Millennials, people born between 1982 and 2000, are the largest generation America has ever seen. In fact, there are over 83 million Millennials in the United States. They are also fast becoming this country’s most prominent first-time homebuyers; however, according to CNBC, 63 percent of Millennial homebuyers have regrets, mainly because they underestimated the hidden costs associated with buying and owning a home.
“Finding your dream home only to learn it’s outside your financial reach can be a nightmare,” said Brownson, who works with a lot of Millennials and first-time homebuyers every step of the way.
To help guide Millennials and first-time buyers through the homebuying process, Brownson shares the following four tips :
No. 1 : Get pre-approved. “The first and most crucial step is to get pre-approved by a reputable lender,” stressed Brownson, who grew up in a family of residential developers, builders and interior designers. “A qualified lender will walk you through the financial responsibilities of purchasing a home so you will know exactly what your closing costs and monthly mortgage costs will be before going under contract.”
Furthermore, it is imperative to find a lender that has worked with their Realtor on numerous occasions.

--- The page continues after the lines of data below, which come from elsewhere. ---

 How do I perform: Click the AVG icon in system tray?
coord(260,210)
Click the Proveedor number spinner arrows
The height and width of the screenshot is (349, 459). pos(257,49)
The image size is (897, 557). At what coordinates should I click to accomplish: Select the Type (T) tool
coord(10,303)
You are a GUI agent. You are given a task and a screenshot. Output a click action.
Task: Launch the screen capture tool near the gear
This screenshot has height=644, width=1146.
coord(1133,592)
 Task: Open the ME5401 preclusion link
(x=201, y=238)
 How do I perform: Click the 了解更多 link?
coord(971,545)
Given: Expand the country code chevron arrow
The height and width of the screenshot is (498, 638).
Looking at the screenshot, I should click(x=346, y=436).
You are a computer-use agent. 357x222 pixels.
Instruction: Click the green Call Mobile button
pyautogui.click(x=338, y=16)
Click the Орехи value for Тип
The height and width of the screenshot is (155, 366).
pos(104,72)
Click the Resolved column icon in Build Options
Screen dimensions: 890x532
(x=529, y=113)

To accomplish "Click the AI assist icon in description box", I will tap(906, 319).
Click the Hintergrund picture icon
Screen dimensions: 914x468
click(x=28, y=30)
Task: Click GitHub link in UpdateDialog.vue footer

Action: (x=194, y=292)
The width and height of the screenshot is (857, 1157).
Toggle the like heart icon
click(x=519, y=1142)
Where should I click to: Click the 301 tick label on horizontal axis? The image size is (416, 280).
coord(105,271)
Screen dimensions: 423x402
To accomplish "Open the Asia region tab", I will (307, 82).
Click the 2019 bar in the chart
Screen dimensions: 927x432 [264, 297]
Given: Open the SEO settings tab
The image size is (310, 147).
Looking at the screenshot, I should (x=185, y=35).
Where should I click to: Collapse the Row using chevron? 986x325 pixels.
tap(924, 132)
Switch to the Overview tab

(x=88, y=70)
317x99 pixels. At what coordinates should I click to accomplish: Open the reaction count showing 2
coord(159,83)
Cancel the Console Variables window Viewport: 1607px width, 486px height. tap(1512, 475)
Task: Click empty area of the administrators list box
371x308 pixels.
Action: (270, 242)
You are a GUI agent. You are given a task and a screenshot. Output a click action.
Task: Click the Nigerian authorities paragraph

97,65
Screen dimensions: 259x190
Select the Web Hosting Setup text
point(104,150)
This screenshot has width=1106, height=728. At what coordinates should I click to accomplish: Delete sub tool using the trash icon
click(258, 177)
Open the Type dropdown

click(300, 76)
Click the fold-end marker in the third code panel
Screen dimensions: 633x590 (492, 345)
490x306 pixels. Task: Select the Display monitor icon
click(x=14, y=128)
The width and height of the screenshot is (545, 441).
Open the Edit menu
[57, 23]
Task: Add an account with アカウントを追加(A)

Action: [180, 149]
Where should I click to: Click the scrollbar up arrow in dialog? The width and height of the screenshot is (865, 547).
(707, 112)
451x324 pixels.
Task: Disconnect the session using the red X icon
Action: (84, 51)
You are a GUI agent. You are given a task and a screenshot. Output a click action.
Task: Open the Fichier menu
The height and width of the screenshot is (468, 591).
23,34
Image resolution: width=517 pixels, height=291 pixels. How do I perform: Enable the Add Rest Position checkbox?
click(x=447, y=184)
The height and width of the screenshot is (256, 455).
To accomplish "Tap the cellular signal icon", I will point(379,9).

“In today’s real estate world, 1 in 4 deals are falling out due to financing,” added Brownson. “Ensure you find a lender that won’t overpromise and underdeliver.”
No. 2 : Opt for smaller square footage. Brownson further notes that statistically, the smaller the square footage of a home, the more it appreciates. Millennials are generally busy people, and don’t have a lot of time for home maintenance.
“Typically, they buy homes between 1,100-1,700 square feet and opt for townhomes that have a HOA. Not having to maintain the exterior is a huge plus,” stated Brownson.
No. 3 : Understand the buying process. Whether the house is new or very old, the buyer needs to know how the structure is holding up.
“You need to know what work has been done on the house and what will bring value to the property. Make sure you have gone through the buying process with your agent so you know what to expect. My buyer flow chartis what I like to review with my clients,” said Brownson, who not only has an interior design background but grew up in construction, so understands how to inspect the bones of a property. “Make sure to have your Realtor help you schedule an inspection with a licensed inspector.”
No. 4 : Interview the Realtor and be prepared to make an offer. This helps one learn about the Realtor’s experience and availability for showings. Do they have backup? How many buyers have they successfully represented?
“Have your Realtor set you up on an automatic search that emails you properties daily,” concluded Brownson. “If you find a property you like, see it as soon as possible and be ready to write an offer if you love it. In Denver it is common to get more than one offer in the first few days on the market.”